The gifts will never cease until the job is finished.
Let’s stop acting as if they already have.

A Loving Plea to Pastors and Leaders  

Beloved shepherds, many of you long for this but have never seen it modelled. The Lord is asking you to lay down the celebrity model and courageously release the saints. Begin small. Teach 1 Corinthians 12–14 line by line. Train the church to seek the Lord all week and come ready to share. Create space. Trust the Holy Spirit to lead through His many-membered body.

A Loving Plea to Every Believer  

Do not sit another year as a spectator—no matter where the chairs are arranged. You are a priest carrying the same Spirit who raised Jesus. Seek the Lord faithfully through the week. Come filled. Come prepared. Come humble. Come expecting Jesus to manifest Himself through every brother and sister.

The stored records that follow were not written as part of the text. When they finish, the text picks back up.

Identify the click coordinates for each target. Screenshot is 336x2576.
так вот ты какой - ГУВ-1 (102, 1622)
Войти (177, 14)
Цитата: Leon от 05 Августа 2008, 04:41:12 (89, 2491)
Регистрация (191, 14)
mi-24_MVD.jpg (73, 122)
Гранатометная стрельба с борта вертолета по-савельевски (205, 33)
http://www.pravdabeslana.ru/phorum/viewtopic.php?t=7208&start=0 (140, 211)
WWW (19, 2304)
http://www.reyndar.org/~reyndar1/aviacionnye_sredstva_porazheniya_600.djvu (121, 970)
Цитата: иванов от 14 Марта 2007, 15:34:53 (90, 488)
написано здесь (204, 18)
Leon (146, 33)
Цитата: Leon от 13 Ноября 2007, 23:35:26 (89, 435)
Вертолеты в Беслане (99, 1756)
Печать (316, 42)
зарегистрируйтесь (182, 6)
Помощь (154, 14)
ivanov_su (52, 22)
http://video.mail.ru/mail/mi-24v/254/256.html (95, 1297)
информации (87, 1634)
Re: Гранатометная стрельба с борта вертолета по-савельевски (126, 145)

When we dare to gather this way again—wherever we gather—the world will once again see that Jesus is alive, because His church is alive with the very life of heaven.

  • Let us repent where we have quenched the Spirit.  
  • Let us return to the pattern of Scripture.  
  • Let us rebuild on the apostolic foundation—not on the location, but on the functioning of every member.

Come, Holy Spirit. Restore Your church to Your original design.  

In the mighty name of Jesus Christ, Amen.